Another is the Principle of Charity, which requires opposing parties to present each other's arguments in their strongest forms--a tool that would make critiques both more respectful and more effective. Gutting also shows how concepts introduced by philosophers from Plato and Aristotle to Michel Foucault and John Rawls can clarify public discussions about morality, the economy, and medicine.
From informed assessments of scientific claims to careful analyses of arguments for and against religious belief, Gutting brings a calm, clear-headed approach to some of the most divisive issues on the table today. He scrutinizes our relationship to work and freedom in capitalism; our modern understanding of happiness and the good life; the value of liberal arts education and the humanities; the role of science and politics in shaping public policy today; and the value of art and popular culture. Perhaps most meaningfully, Gutting shows how we can talk about our own deepest beliefs clearly and directly, while listening to what others have to say to us.
What Philosophy Can Do makes a powerful case for philosophy's importance to public discussions, and shows us that this ancient tradition of inquiry may yet have much to say about our future.

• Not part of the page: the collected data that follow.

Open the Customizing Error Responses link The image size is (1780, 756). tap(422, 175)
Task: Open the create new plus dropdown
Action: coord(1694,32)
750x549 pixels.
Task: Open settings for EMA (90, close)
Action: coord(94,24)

When Einstein Walked With Gödel: Excursions to the Edge of Thought by Jim Holt - Does time exist? What is infinity? Why do mirrors reverse left and right but not up and down? In this scintillating collection, Holt explores the human mind, the cosmos, and the thinkers who've tried to encompass the latter with the former. With his trademark clarity and humor, Holt probes the mysteries of quantum mechanics, the quest for the foundations of mathematics, and the nature of logic and truth. Along the way, he offers intimate biographical sketches of celebrated and neglected thinkers, from the physicist Emmy Noether to the computing pioneer Alan Turing and the discoverer of fractals, Benoit Mandelbrot. Holt offers a painless and playful introduction to many of our most beautiful but least understood ideas, from Einsteinian relativity to string theory, and also invites us to consider why the greatest logician of the twentieth century believed the U.S. Constitution contained a terrible contradiction--and whether the universe truly has a future.